産経WEST

【神戸女児殺害】裁判員裁判の1審死刑を破棄し無期懲役判決 大阪高裁

産経WEST 産経WEST

記事詳細

更新

【神戸女児殺害】
裁判員裁判の1審死刑を破棄し無期懲役判決 大阪高裁

君野康弘被告 君野康弘被告

 神戸市長田区で平成26年9月、小学1年の女児=当時(6)=を殺害したとして殺人や死体損壊・遺棄、わいせつ目的誘拐の罪に問われ、1審神戸地裁の裁判員裁判で求刑通り死刑とされた君野康弘被告(50)の控訴審判決公判が10日、大阪高裁で開かれた。樋口裕晃裁判長は1審の死刑判決を破棄し、無期懲役を言い渡した。

 裁判員裁判が始まってから、被害者が1人でも死刑とされた4件目の事件。これまでの3件は被告側が控訴を取り下げた1件を除くと、いずれも控訴審で死刑判決が破棄されており、今回の大阪高裁も同様の結果となった。

 一方、被害者が複数の事件も含めて、裁判員裁判の死刑が破棄されたのは、これで5例目。大阪高裁では前日にも、2人が殺害された心斎橋通り魔事件で、別の裁判長が被告に無期懲役を言い渡した。

 控訴審では1審に続き、わいせつ目的誘拐罪の成否や、死刑適用の可否が争点となっていた。弁護側は、女児と話をしようと自宅に連れて行ったが、わいせつ目的はなかったと主張。「犯行に計画性はなく、過去の判例を踏まえても死刑は重すぎる」と指摘した。

 一方、検察側は犯行前のアダルトサイトの閲覧記録などから性欲を満たすためだったとし、量刑についても「犯行は残虐で、反省もしていない」として極刑が相当だと訴えていた。

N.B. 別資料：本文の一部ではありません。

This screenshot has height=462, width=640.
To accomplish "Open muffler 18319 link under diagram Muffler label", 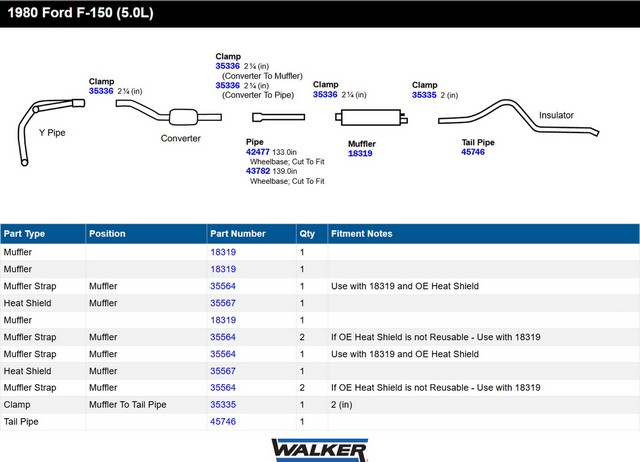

 昨年3月の1審判決は、犯行前のアダルトサイトの閲覧記録や遺体の損壊状況から、わいせつ目的誘拐罪の成立を認定。「残虐性が高く、生命軽視の姿勢は甚だしく顕著」として死刑選択が十分許容されると判断していた。

 1、2審判決によると、君野被告は26年9月11日、女児に「絵のモデルになって」と声をかけて自宅に連れ込んだ後、首をロープで絞め包丁で刺して殺害。同14日ごろまでに遺体を包丁で切断、損壊した後、ポリ袋に入れて自宅近くの草むらに遺棄した。